● Reading passage:

Connecting Back To The Consumer
19 August 2020
Author: Jasmine Waters
Whether you’re a consumer or a stay-at-home worker, we’ve all been forced to confront the growing rates of the digital way of doing things. There’s a lot of talk about technology being key to bridging the gap ready for our return to some kind of new normality – but as more time passes with no resolution in sight, we’re left wondering when the ‘new normal’ for humanity will be. As small brands and businesses try to charter the uncertain waters of a return to the brick-and-mortar store, will we always be returning to the digital world instead?
What is the current retail opinion?
It might all still be too early to call, but there have been two distinct approaches from businesses for how to tackle the ongoing problem of physical retail. Some place hope in the thought that the physical shopping experience could never be successfully replicated by any digital medium, while others are keen to seize the potential in the increasing number of empty shopfronts. In many places, this correlates to rent prices, which are being slashed in a bid to keep some form of high-street economy buoyant. Whether either of these options will be successful in the long run remains to be seen, but one thing that seems increasingly likely is the longing for real, human interaction the longer we spend digitally separated.
Why is there hope for brick-and-mortar?

● How to complete this task:
In the article on connecting back to the consumer, what is happening to rent prices in many places?

● Excerpted records:
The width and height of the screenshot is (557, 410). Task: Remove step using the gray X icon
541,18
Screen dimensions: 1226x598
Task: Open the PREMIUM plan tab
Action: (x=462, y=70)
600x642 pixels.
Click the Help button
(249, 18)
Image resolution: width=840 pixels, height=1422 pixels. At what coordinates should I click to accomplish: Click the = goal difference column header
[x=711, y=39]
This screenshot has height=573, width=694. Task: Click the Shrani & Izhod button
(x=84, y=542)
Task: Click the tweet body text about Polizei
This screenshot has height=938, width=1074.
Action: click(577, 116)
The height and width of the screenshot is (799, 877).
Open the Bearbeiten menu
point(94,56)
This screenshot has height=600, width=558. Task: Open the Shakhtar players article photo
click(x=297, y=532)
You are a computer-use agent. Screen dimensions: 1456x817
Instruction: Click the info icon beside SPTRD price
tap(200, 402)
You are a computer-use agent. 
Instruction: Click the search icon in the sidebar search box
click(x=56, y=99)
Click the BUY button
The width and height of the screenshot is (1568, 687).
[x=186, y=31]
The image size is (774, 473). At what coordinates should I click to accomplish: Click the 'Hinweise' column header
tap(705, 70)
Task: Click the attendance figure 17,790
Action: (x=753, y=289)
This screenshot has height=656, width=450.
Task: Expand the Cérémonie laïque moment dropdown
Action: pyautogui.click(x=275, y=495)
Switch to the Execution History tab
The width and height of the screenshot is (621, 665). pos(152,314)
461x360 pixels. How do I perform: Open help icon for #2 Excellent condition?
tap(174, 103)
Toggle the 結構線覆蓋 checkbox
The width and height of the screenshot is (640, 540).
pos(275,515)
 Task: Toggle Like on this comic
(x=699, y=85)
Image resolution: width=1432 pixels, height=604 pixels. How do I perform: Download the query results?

● Your solution:
They are being slashed in a bid to keep some form of high-street economy buoyant.